Ces dotations correspondent notamment à la contribution française, de l'ordre de 140 millions d'euros, aux travaux de développement britanniques auxquels le ministère de la défense a pu en conséquence être associé. Elles couvrent également un contrat de 49,6 millions d'euros passé au printemps dernier pour l'acquisition de catapultes avec les Etats-Unis, seul pays à maîtriser cette technologie. La commande des catapultes par anticipation constitue une mesure conservatoire, nécessaire compte tenu des délais de réalisation. Le délai de résiliation prévu par le contrat permettrait de se retirer sans pénalités excessives si la réalisation du second porte-avions n'était pas confirmée en 2008.

Le projet de budget pour 2008 met en place une dotation de 3 milliards d'euros d'autorisations d'engagement, à titre de provision . Ce caractère provisionnel tient au fait que la décision de lancement de la réalisation du second porte-avions n'est pas arrêtée, et sera prise dans le cadre des arbitrages plus généraux liés à la prochaine loi de programmation. Il tient aussi aux travaux et discussions en cours sur le coût de réalisation.

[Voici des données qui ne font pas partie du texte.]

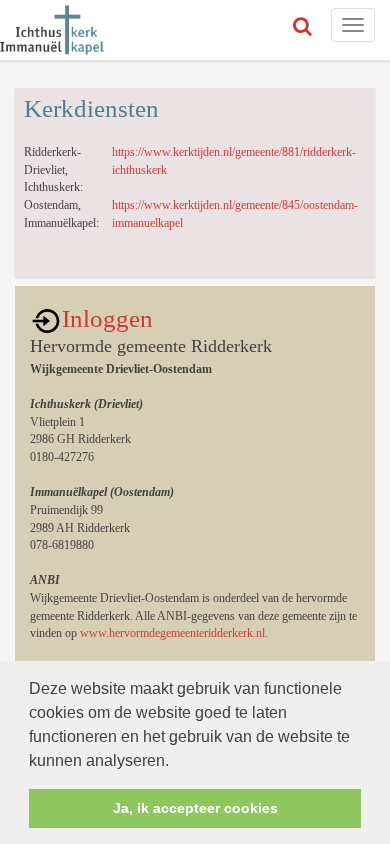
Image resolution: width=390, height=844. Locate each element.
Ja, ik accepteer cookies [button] (195, 808)
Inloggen (107, 318)
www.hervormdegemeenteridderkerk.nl (172, 633)
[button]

La provision de 3 milliards d'euros est considérée comme une enveloppe maximale pour la conception et la réalisation. L'objectif est d'obtenir une offre située sensiblement au dessous de ce montant, en incitant les industriels à tirer le meilleur bénéfice des synergies possible entre le programme britannique et un futur programme français, tant en ce qu concerne l'acquisition que le soutien du bâtiment.

La question est donc désormais entièrement du ressort des autorités françaises. La décision devra mettre en balance les nécessités opérationnelles et les implications financières.

Sur le plan opérationnel , les avantages apportés par un second bâtiment en matière de permanence, à savoir la possibilité de se trouver dans des délais relativement brefs sur la zone des opérations, sont à mettre en rapport avec les solutions possibles en cas d'indisponibilité d'un porte-avions unique. Sur un théâtre lointain, le déploiement d'avions de combat suppose un pré-positionnement adapté ou l'engagement de négociations d'autorisations de stationnement avec un pays disposant d'un site adéquat, sans garantie de résultat et de délais.

Sur le plan financier , le programme pourrait représenter, s'il était lancé, une annuité moyenne de l'ordre de 500 millions d'euros sur la prochaine loi de programmation militaire. L'engagement de la dotation inscrite au projet de budget pour 2008 génèrerait ainsi des besoins de paiement dont on ne peut aujourd'hui pleinement mesurer les implications , en l'absence d'indication sur le niveau de ressources qui sera retenu à compter de 2009 en matière d'équipements militaires .

Votre rapporteur ne peut ici que reprendre les observations formulées par le président Serge Vinçon dans son rapport d'information de juillet dernier sur les équipements militaires : « la question du second porte-avions représente une bonne illustration de la problématique plus générale du niveau auquel la France souhaite fixer notre effort de défense. Dans le cadre du simple maintien des budgets actuels, le lancement du second porte-avions conduirait à affecter la réalisation d'autres programmes essentiels. Le lancement du projet, dans le cadre d'une coopération franco-britannique, mérite donc d'être lié à la mise en place de ressources supplémentaires ».